Smooth Treading Ahead on Improving Outlook
Conducive Environment for OEMs Augurs Well
With the dwindling transitory impact of demonetisation/GST roll-out and shift in emission standard to BS-IV from BS-III along with the government’s vision to double farm income by 2022, we envisage that the domestic tyre industry is set to witness a healthy growth trajectory, going ahead. Moreover, a normal monsoon, recovery in demand from a normalised environment, growth in rural sales and a low base in the second half of last fiscal should help the sector to report good volume growth in ensuing years, in our view. We believe the domestic tyre manufacturers would witness >10% volume growth in next two to three years.
Likely Anti Dumping Duty on Chinese Tyres – A Key Catalyst
A likely imposition of Anti Dumping Duty on import of Chinese Truck & Bus Radial (TBR) tyres would enable the domestic players to enhance market share as well as boost their margins with a level playing pricing environment. Notably, prices of Chinese TBR tyres are currently ~10-15% lower than the domestic TBR tyres, which makes the domestic business unviable. Looking ahead, we expect a meaningful reduction in Chinese imports (40-50%) from the peak owing to low profitability, which would offer a better opportunity to the domestic tyre manufacturers i.e.

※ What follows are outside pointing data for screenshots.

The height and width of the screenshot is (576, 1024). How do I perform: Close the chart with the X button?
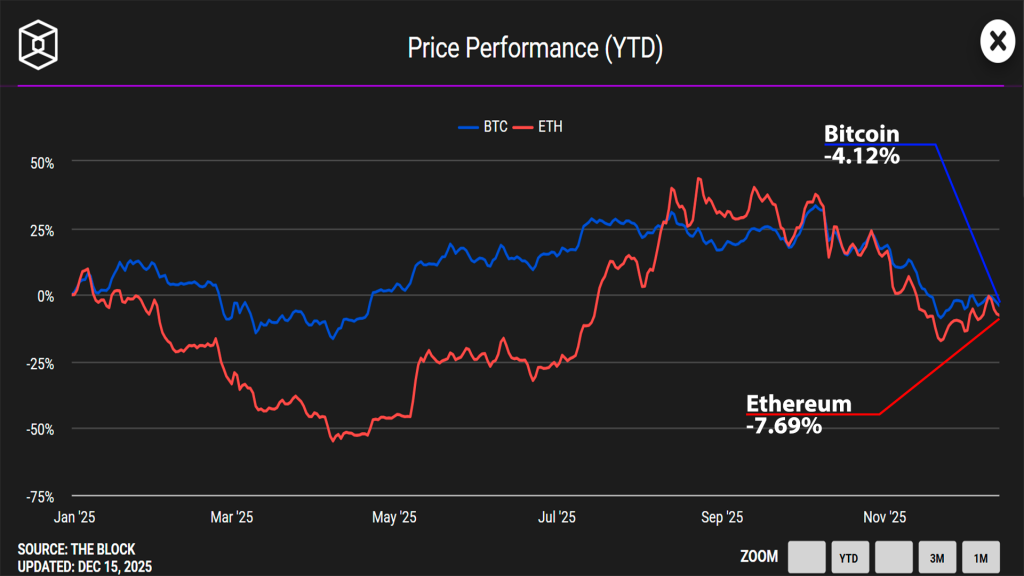tap(996, 42)
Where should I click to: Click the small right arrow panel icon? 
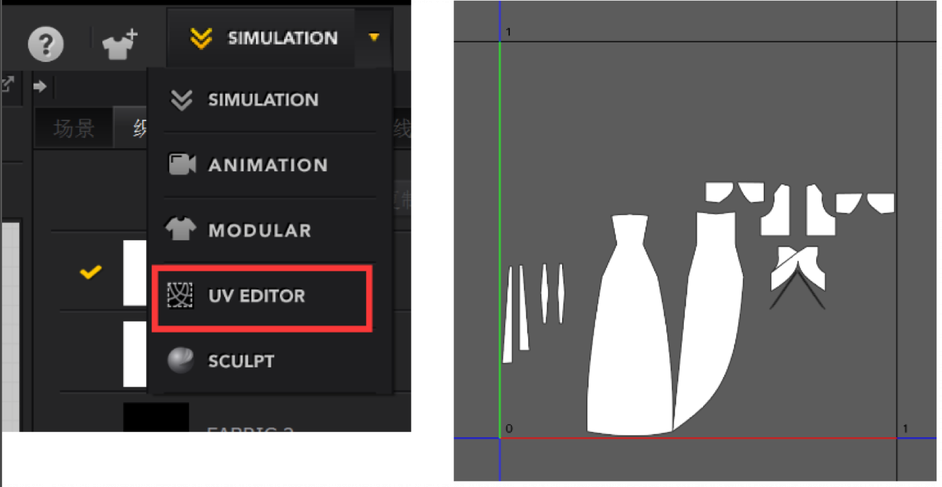[x=40, y=87]
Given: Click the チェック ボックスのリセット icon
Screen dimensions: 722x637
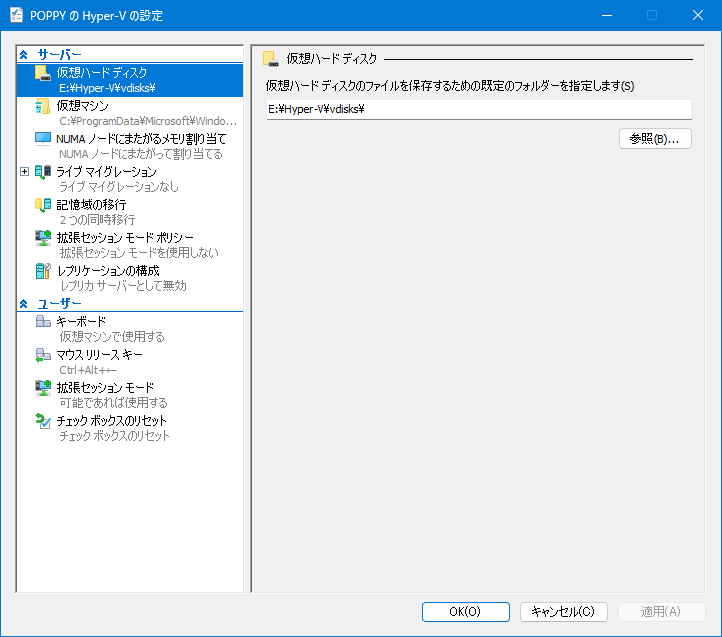Looking at the screenshot, I should click(x=43, y=421).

Apollo Tyres, JK Tyre etc.
Replacement Demand Continues to Drive Growth
As per our estimates, the replacement segment continues to dominate the Indian tyre market with contribution of ~69% to the total demand. The major reason for high replacement share is due to the fact that the number of registered vehicles/annual sales remains at ~10x at ~200mn registered vehicles (industry estimates) vis-à-vis ~20-25mn annual vehicle sales. On the backdrop of 11% CAGR in automobile production over last 15 years and the need for tyre replacement post average life of 3-4 years, we envisage the contribution of replacement demand to overall pie would increase further.

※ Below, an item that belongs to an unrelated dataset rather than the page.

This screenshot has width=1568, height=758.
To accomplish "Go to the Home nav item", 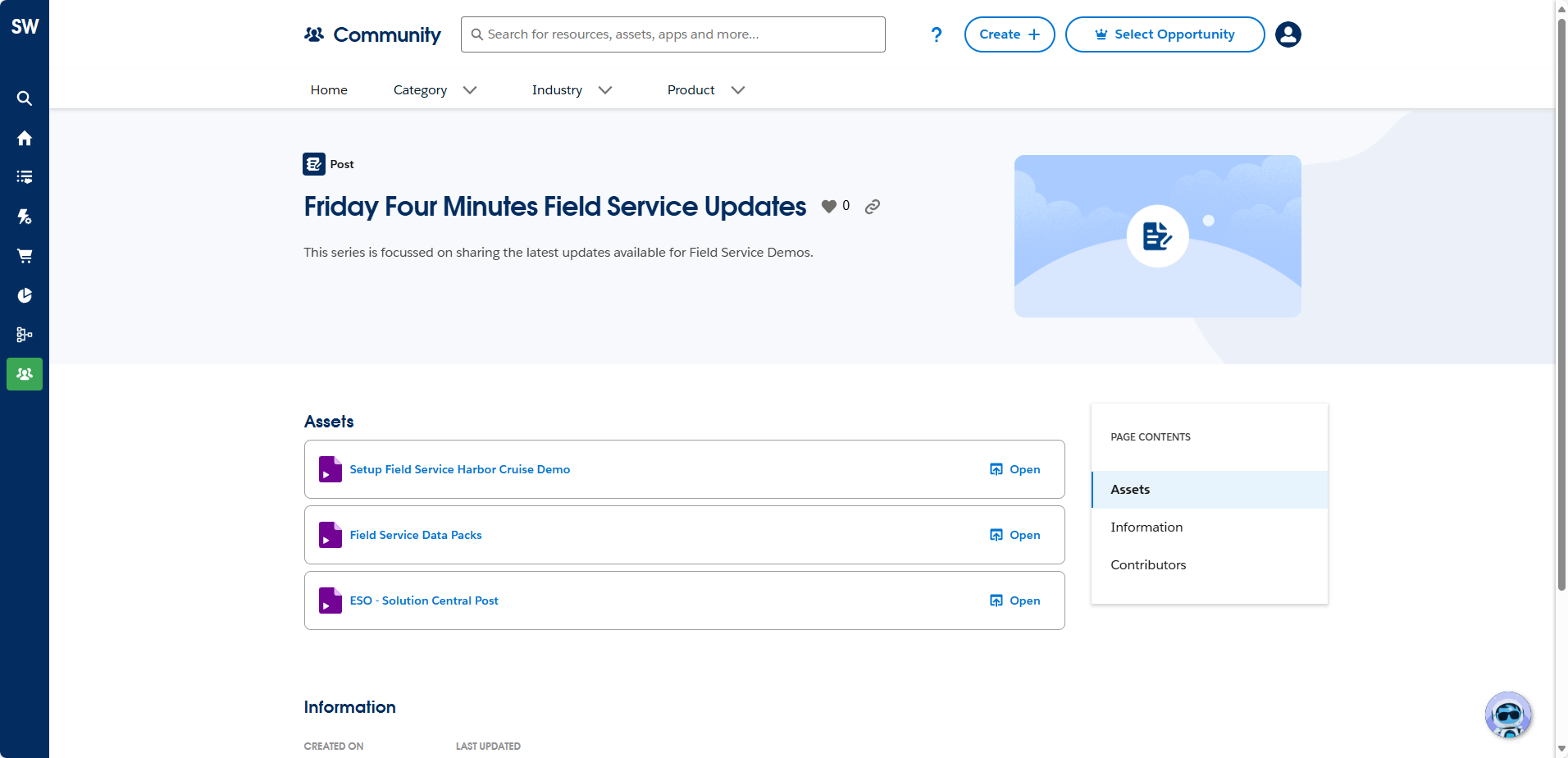I will [329, 90].
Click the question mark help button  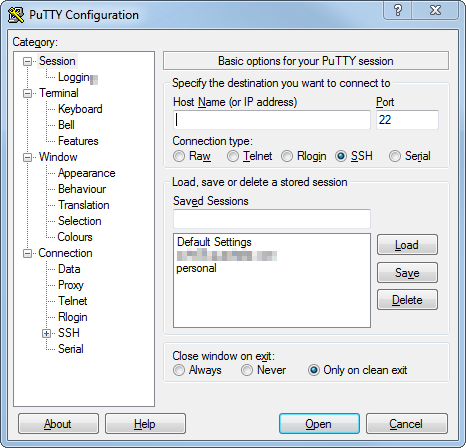[x=398, y=10]

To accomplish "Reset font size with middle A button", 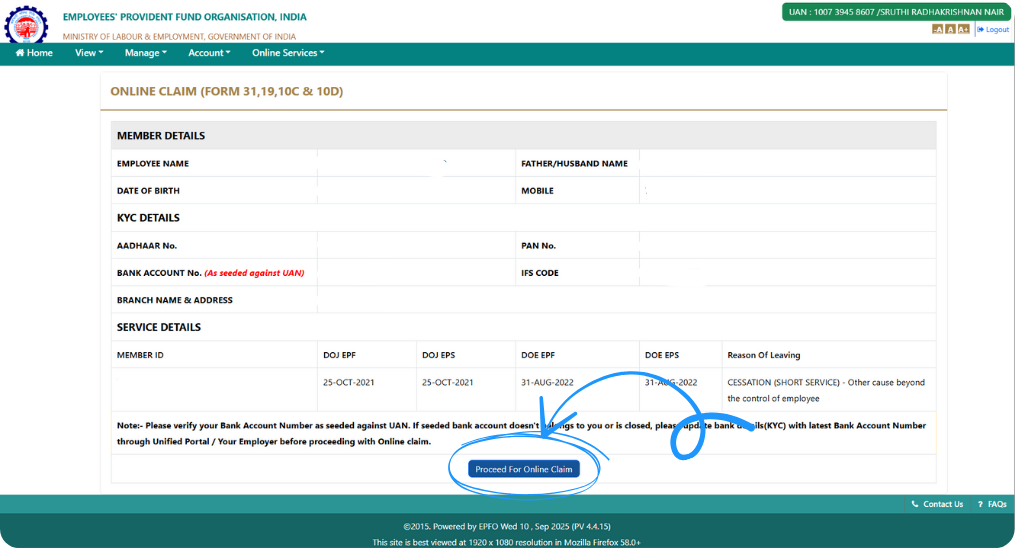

Cost Basket to Remain Benign
Looking ahead, we believe that rubber prices – the key raw material accounting for >60% of total input cost – to remain under control on the back of less likelihood of any sharp up-tick in crude prices and healthy production outlook for domestic natural rubber. Further, a significant reduction in rubber prices from the high of Feb-Mar’17 (which has already corrected by 20-30%) will aid the domestic tyre manufacturers to report better margin from the current quarter onwards, as the prevailing prices are 5-10% lower on sequential comparison.
Initiate Coverage on Tyre Industry; Apollo Tyres Top Pick
We initiate coverage on the Indian Tyre Industry as we expect the sector to witness a healthy traction ahead on the back of improving outlook of domestic OEM industry, growing road connectivity across the country and rising aspiration of middle class population. Further, with benign raw material prices and likely benefits from possible imposition of Anti Dumping Duty on Chinese TBRs, we expect Indian tyre manufacturers to report better numbers, going ahead.
Notably, the overall tyre sector trades at a low P/E multiple. We see scope for rerating of the sector (like Battery sector, which has high exposure to lucrative after-market segment and trades at 80- 100% premium to tyre sector) owing to easing competitive intensity, better pricing environment after imposition of Anti Dumping Duty, change in product-mix and likely improvement in return ratios.